[Task set]
[a] Write out the stretch from "Prior to this" through "and their members." from the passage about the Academy and its research network.
[b] Write what comes next in the passage about the Academy and its research network, starting after its final sentence.

Yet despite all of this, almost exactly a year ago the acadamy recieved an email from the new Ministry of Innovation and Technology that left them 54 minutes to prepare an expert opinion on the amendments in the new upcoming law.
The proposal aims to detach the entire research network from the Academy, meaning all 16 departments and their 5000 member sfaff in order to create a new national complex under the name of Eötvös Lóránd Kutató Hálózat (ELKH).
Prior to this the Academy consisted of a main body made up by 11 sections which oversaw the larger networks activity. Evalutions and performance reviews were all done by experts in the field in question, forming a reliable and constructive synergy between the supervisery unit and their members.
Compared to this the ELKH’s board would comprise of 6 delegates from the ministry, 6 MTA (Academy) delegates + a president. All members are appointed by the prime minister, all cases are passed by a simple majority and all representatives of the research network are excluded from the decision making process.
The Academy tried to reach an agreement numourus times, allowing for stronger governmental control, increased evalutions of the establishment, and a vast number of structural changes, all of whom were dismissed because it does not fit in with the governments intention to separate the resaerch network.

[Data lines]
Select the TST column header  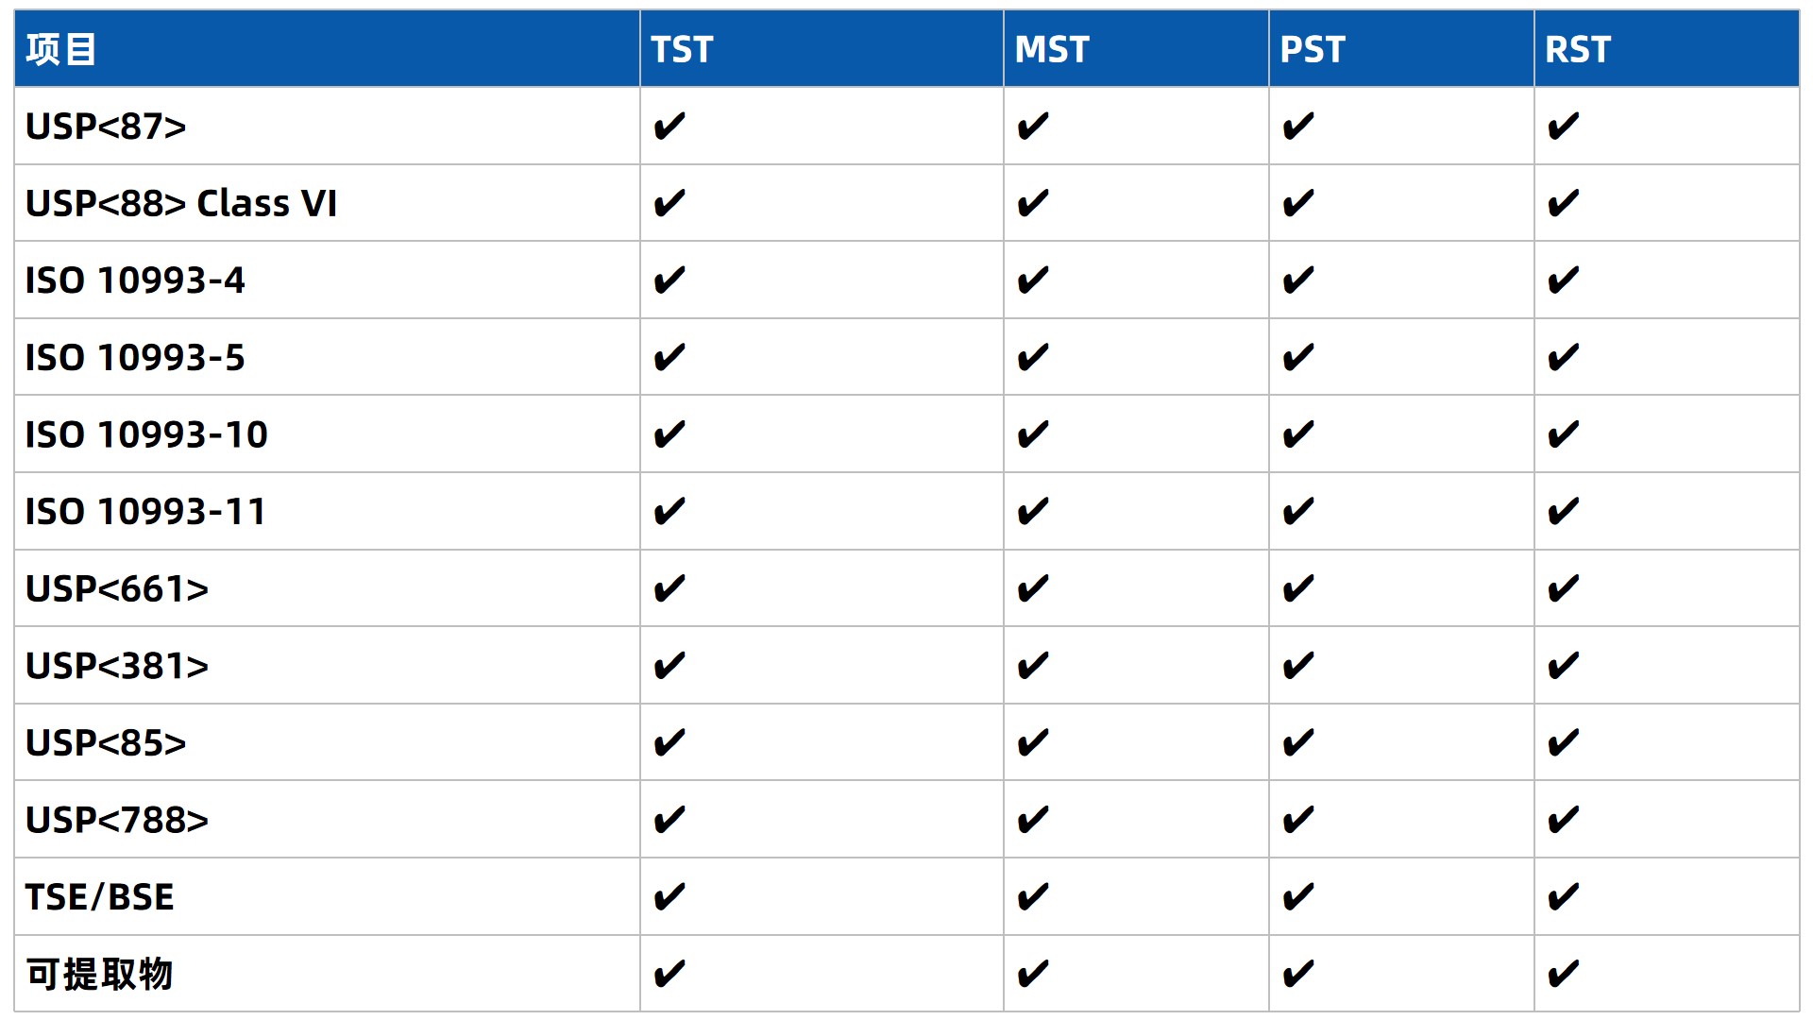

[Written answers]
[a]
Prior to this the Academy consisted of a main body made up by 11 sections which oversaw the larger networks activity. Evalutions and performance reviews were all done by experts in the field in question, forming a reliable and constructive synergy between the supervisery unit and their members.

[b]
The president Dr. László Lovász emphesized that during the year long seige of the institute no valid reasoning was put forward on why these changes are needed or why they are ought to be executed in this measure or paste. Press interviews by the minister and power point slides were all the means providing information on the plan. To the question why the split itself would be beneficail to the private sector or the research facilites the answer was a simple:
„Because.” In the president’s own words: „Maybe we should move passed childrens arguements.”
Nevertheless the Academy itself tried to disprove the two leading arguements advocating the changes.
Starting with accusations that the Academy wouldn’t be transperent enough, it underwent an auidit ordered by the government, assured the public and their counterparts of the extensive vetting process which takes place within the academy, and reminded the accuser that it reports about all of his activities annually to the government and byannually to parliament. Furthermore government officials in the supervisory body of the research departments have never voiced any concerns regarding transperency or accuantability, and if this was not enough the sum of their performance is constantly accesabble on the website.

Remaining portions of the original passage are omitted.